GDPR represents stronger, unified data protection laws across the EU. Under the regulation, organizations are held to account for the personal data they hold and collect from people, and it enshrines the "right to be forgotten" laws as the "right to erasure." Individuals can request a copy of the personal information any company keeps on them, and find out what data is being processed and for what purpose. They'll also get the right to data portability, which means they can take data from one company and give it to another. The law, which is largely focused on data consent, is designed to be a "one-stop-shop" for companies operating across the EU, and those in breach of the legislation can be fined up to €20 million, or four percent of annual global turnover.
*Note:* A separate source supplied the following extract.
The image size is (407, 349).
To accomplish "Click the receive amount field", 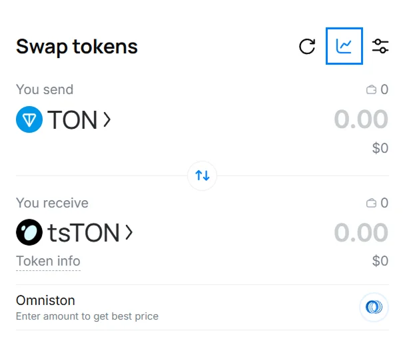I will (360, 232).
The implication was that North American Facebook users would get a lower standard of data protection than their European counterparts -- which naturally set the internet alight -- but Zuckerberg was quick to refute Reuters' claims. In a later conference call with reporters, he made it crystal clear that Facebook will "make all controls and settings the same everywhere, not just in Europe."
The problem is, implementing a raft of GDPR-friendly "controls and settings" is not necessarily the same as adhering to GDPR's actual principles of data control, consent, portability and erasure, leading some to question whether Zuckerberg is simply using careful wording to skirt around the issue of global GDPR compliance. Engadget reached out to Facebook for clarity on this and was repeatedly directed to a transcript of the recent call where Zuckerberg ambiguously stated, "We need to figure out what makes sense in different markets with the different laws and different places."
And in fairness, this statement holds some truth. While Facebook has now confirmed its intention to roll out GDPR benchmarks (not just "controls and settings") globally, some existing laws around the world do conflict with the upcoming EU legislation. How Facebook handles this remains to be seen. It's more important than ever before that the company is completely transparent with its privacy and data policies. Muddying the waters with vague statements and ambiguous announcements only jeopardises what little faith its user base has left in it.